## start TEXT TO READ

Friends and Family Bid Pakula Farewel
Movie giant Alan Pakula killed in freak car accident
Movie giant Alan Pakula - killed in a freak car
accident - was mourned yesterday as a man who
gave "a lot of happiness and a lot of strength" to
the stars he worked with, as well as to his fans.

The Oscar-nominated director was buried under
an oak tree in a quiet corner in Green River
Cemetery near his East Hampton home.

About 60 people - including the filmmaker's wife,
Hannah, stepchildren, TV news honchos Peter
Jennings and Don Hewitt and writer Peter Stone -
listened to prayers in English and Hebrew as
Pakula was laid to rest in the "artist's cemetery,"
where famed painters Jackson Pollock and Elaine
de Kooning are also buried.

Jennings, whose daughter is Pakula's godchild,
called him a "spectacular ... eccentric ...
complicated and extremely modest man ... who
gave a lot of people a lot of happiness and a lot of
strength."

## end TEXT TO READ
## start DATA PROVIDED

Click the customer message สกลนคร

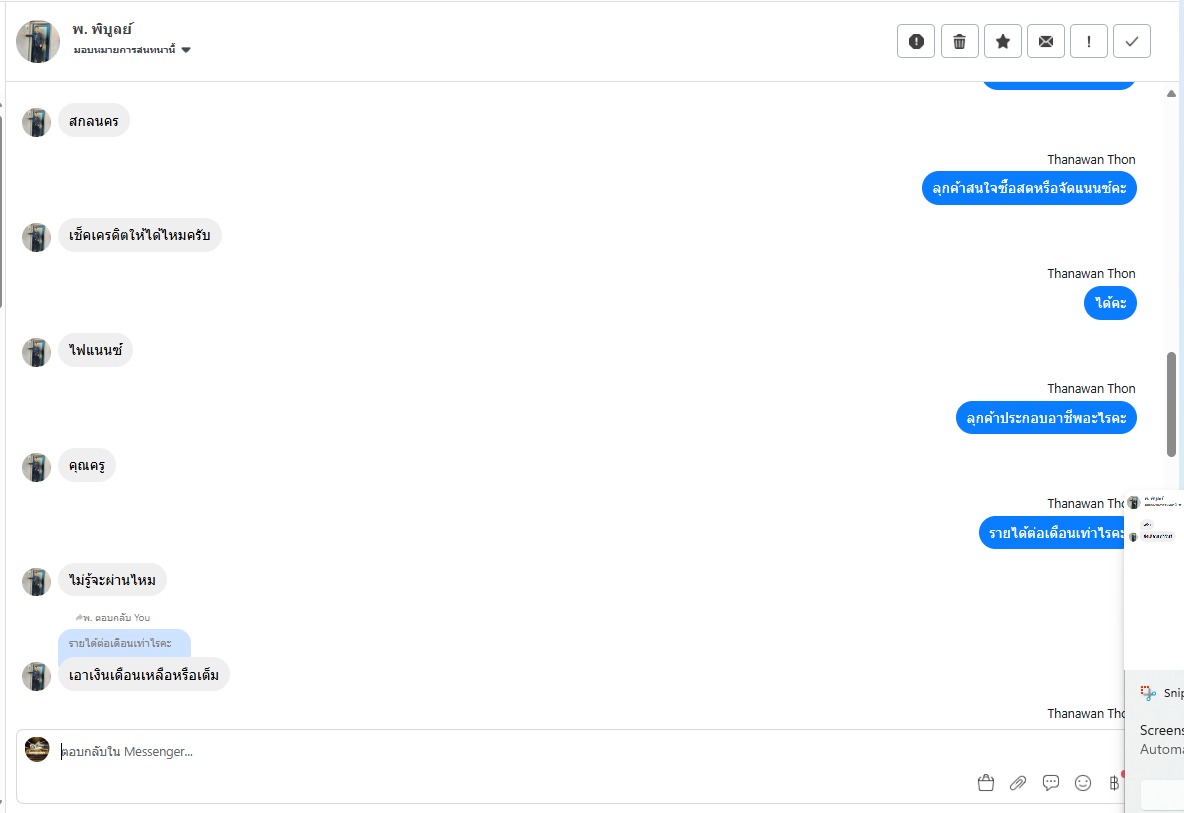94,121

## end DATA PROVIDED

◆ **WHAT YOU HAVE TO DO**
Using the article on Alan Pakula's burial, decide whether each statement agrees with it: (a) Pakula was buried under an oak tree; (b) about 100 people attended the burial; (c) Peter Jennings's daughter is Pakula's godchild. Answer yes or no for each, quoting the deciding words of the article.

◆ **THE RESPONSE**
(a) Yes: "was buried under an oak tree in a quiet corner in Green River Cemetery"
(b) No: "About 60 people"
(c) Yes: "Jennings, whose daughter is Pakula's godchild"